▸ SUPPLIED PASSAGE:
%%

PS: number one rule for belts? There are no rules. Give it a spin. Remember to ‘show and tell’
PSS: is there a picture of your belted park, Alex?
I wear belts almost on a daily basis. Well, let me rephrase that: one belt. Because I am having such a hard time finding a good one that has just the right balance of understated/statement. And I got this one from H&M (so it’s almost falling apart now anyway).
As for the coolness factor? Let me just say: Emmanuelle Alt. She hits the spot when it comes to rocking belts with her outfits. Though granted, I am a huge fan of her style regardless and wear a pair of jeans + slouchy top/blouse/sweater anyway. So for me it’s perfect.
But I’d LOVE to know some good spots to get a belt… hopefully you can share your reader’s findings :-)
x
Maybe it’s one of those things you don’t know you need until you find the right one. If the pants fit I don’t typically wear belts. I have a few concha belts and other ‘decorative’ belts that I’d wear more like jewelry. Recently though, I found a perfect simple belt at Acquaverde in Paris that passes for both black or brown depending on what you’re wearing. I wear it with almost everything now!
BELTS!!! Use the belt. Don’t be lazy. Have a bunch of them and use color. It spices and loves up your look. I am a 100% for wearing belts.

%%

▸ QUESTIONS TO ANSWER:
(a) Answer each question from the comments on belts:
(i) At which store was the belt that one commenter wears almost daily bought?
(ii) Whose style is said to hit the spot when it comes to wearing belts with outfits?
(iii) Where was the simple belt found that passes for either black or brown?
(b) List every proper name that appears in the comments on belts.
(c) Summarize the comments on belts in two sentences.
The data placed after this text have no connection to it.

▸ DATA BLOCK:
%%

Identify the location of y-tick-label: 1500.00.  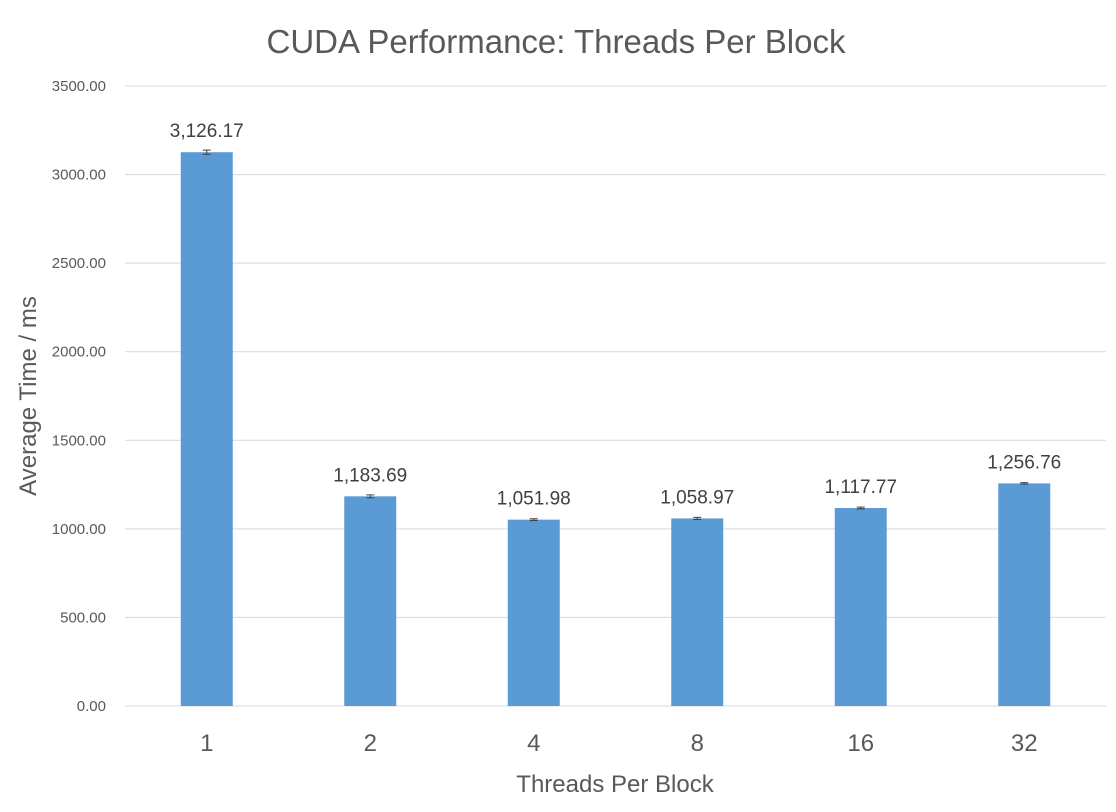
(79, 440).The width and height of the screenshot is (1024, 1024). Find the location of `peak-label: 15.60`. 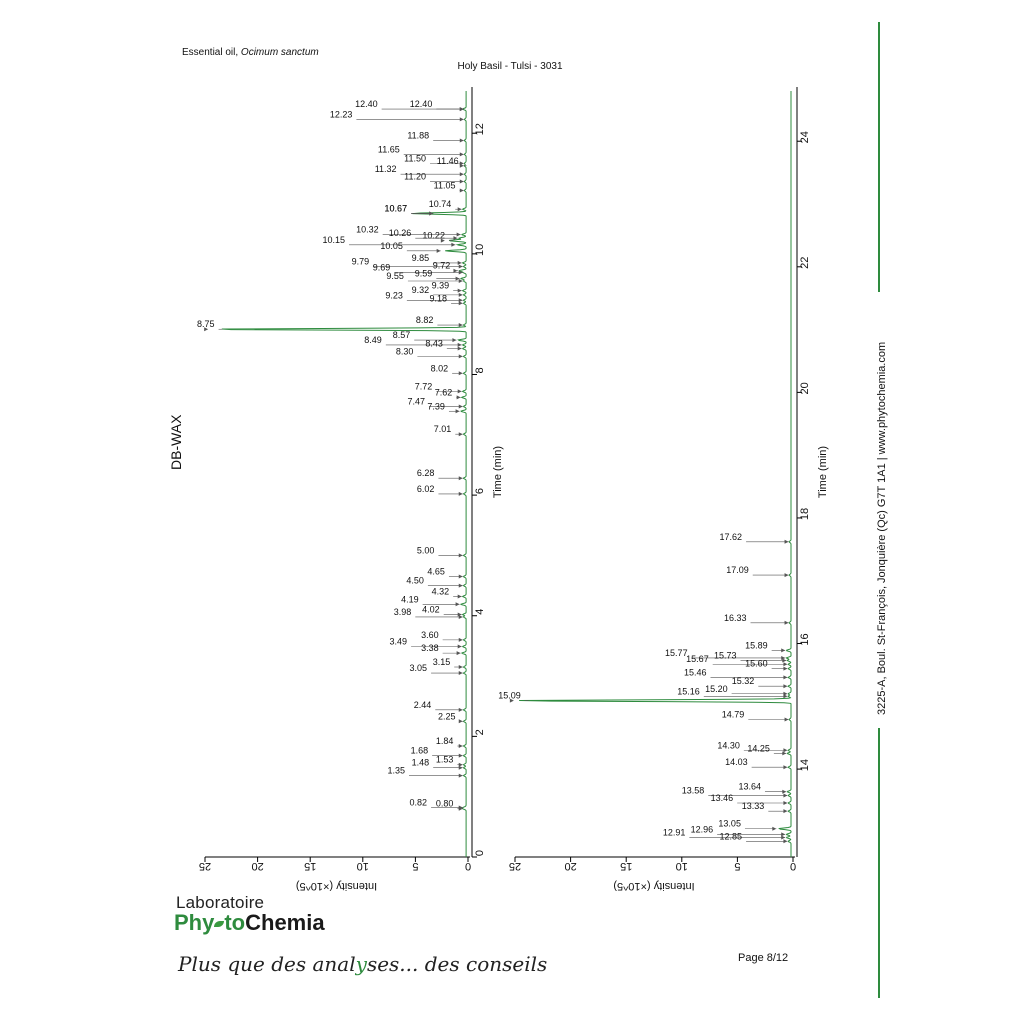

peak-label: 15.60 is located at coordinates (756, 664).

%%

▸ LIST OF ANSWERS:
(a)
(i) H&M
(ii) Emmanuelle Alt
(iii) Acquaverde in Paris

(b) Alex, H&M, Emmanuelle Alt, Acquaverde, Paris

(c) One commenter wears a single belt from H&M almost daily because a good one is hard to find, admires how Emmanuelle Alt wears belts, and asks for good places to buy one. Another seldom wears belts when pants fit but now wears a simple belt from Acquaverde in Paris with almost everything, while a third urges owning many belts and using color.